Records for the task

= = =

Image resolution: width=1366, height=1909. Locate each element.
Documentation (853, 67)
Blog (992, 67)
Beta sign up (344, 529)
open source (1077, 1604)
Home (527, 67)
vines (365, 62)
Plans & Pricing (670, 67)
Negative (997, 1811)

= = =

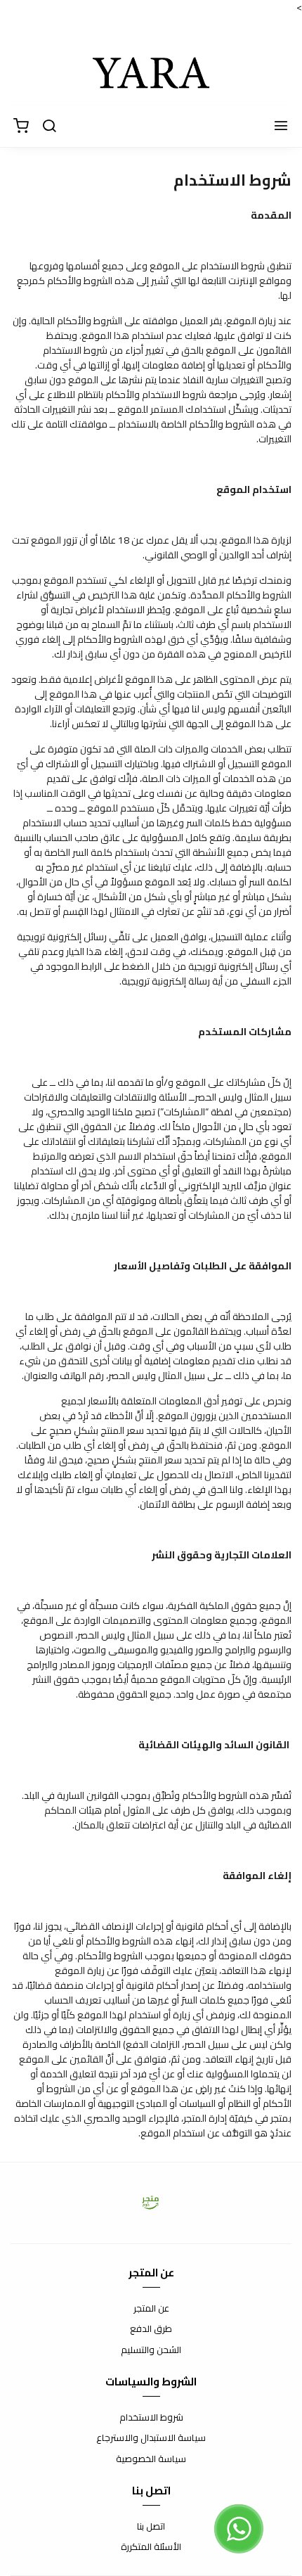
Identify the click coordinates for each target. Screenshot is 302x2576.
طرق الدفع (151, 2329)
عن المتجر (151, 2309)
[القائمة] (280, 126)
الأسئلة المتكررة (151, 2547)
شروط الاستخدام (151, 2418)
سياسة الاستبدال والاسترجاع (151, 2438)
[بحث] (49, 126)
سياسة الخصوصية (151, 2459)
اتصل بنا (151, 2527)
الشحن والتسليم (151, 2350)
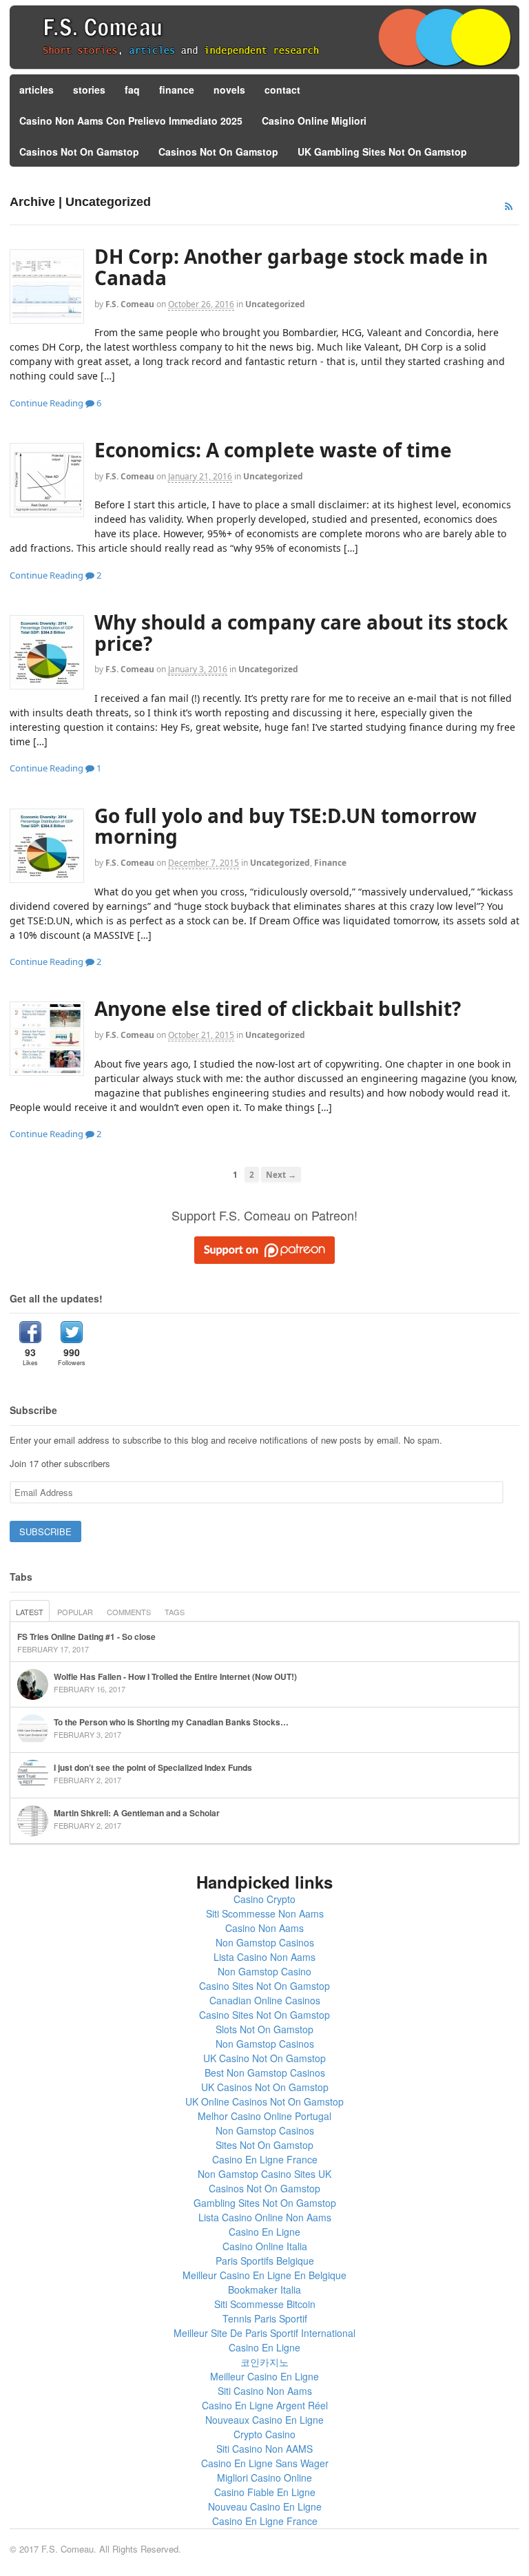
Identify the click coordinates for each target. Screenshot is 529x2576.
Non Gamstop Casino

= = =

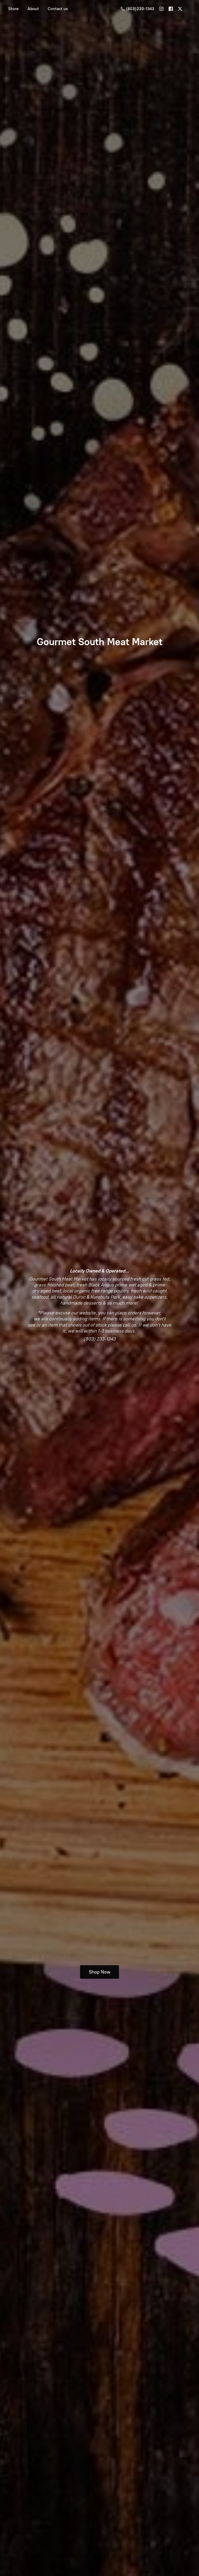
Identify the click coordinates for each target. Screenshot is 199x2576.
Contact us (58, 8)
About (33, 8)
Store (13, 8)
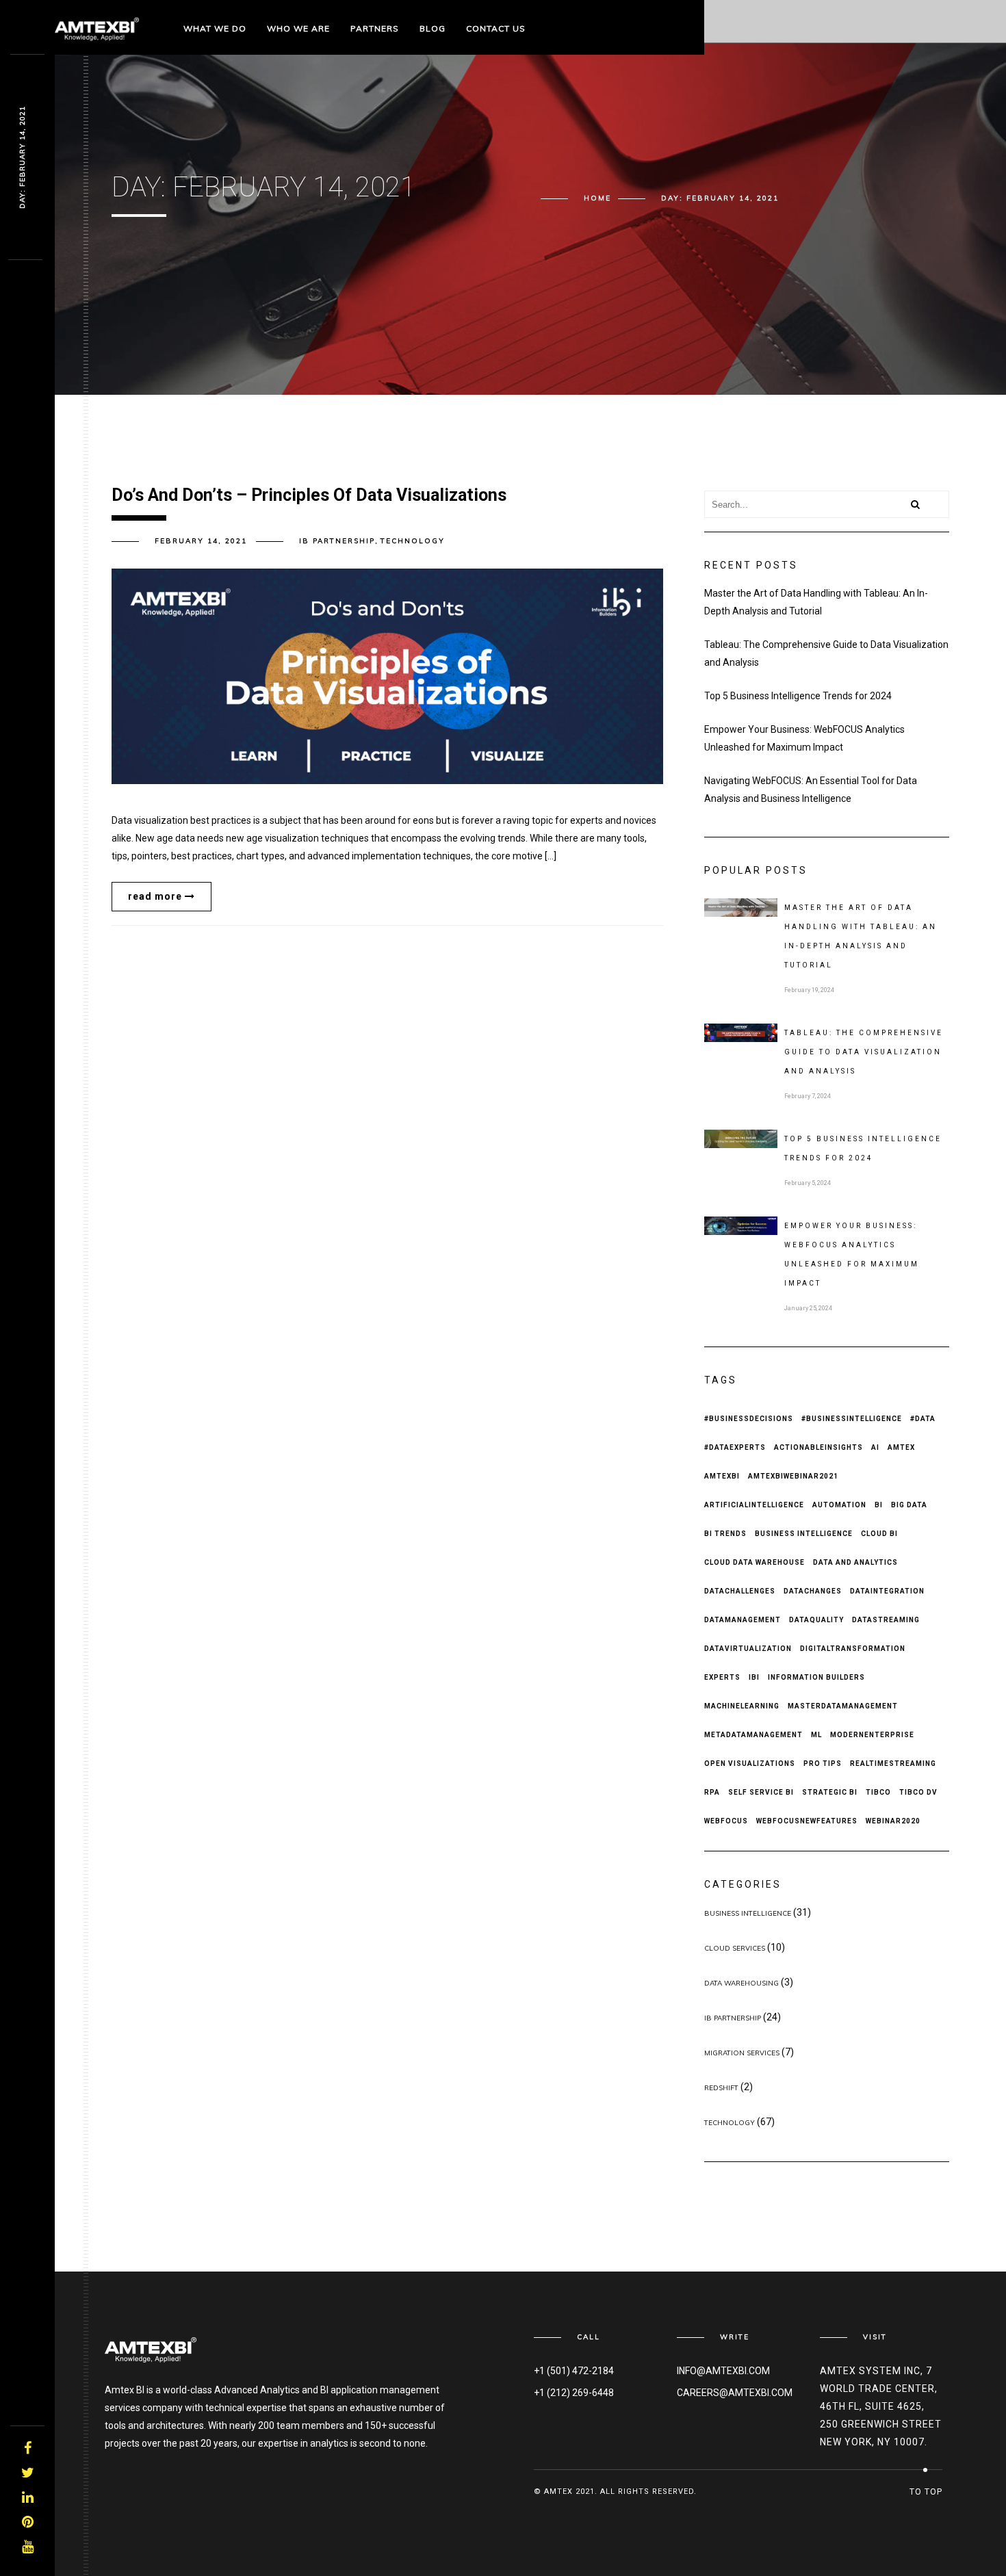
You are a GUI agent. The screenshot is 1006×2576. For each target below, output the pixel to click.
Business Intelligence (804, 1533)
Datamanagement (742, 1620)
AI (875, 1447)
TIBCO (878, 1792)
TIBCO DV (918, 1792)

= = =

Your assignment
Every line in the listing above that mentions "target" should be returned.

Reply
Identify the click coordinates for each target. Screenshot is 302x2576.
Identify the click coordinates for each target. Screenshot is 529x2576.
Identify the click coordinates for each target. Screenshot is 199x2576.
You are a GUI agent. The screenshot is 1006×2576. For each target below, output the pixel to click.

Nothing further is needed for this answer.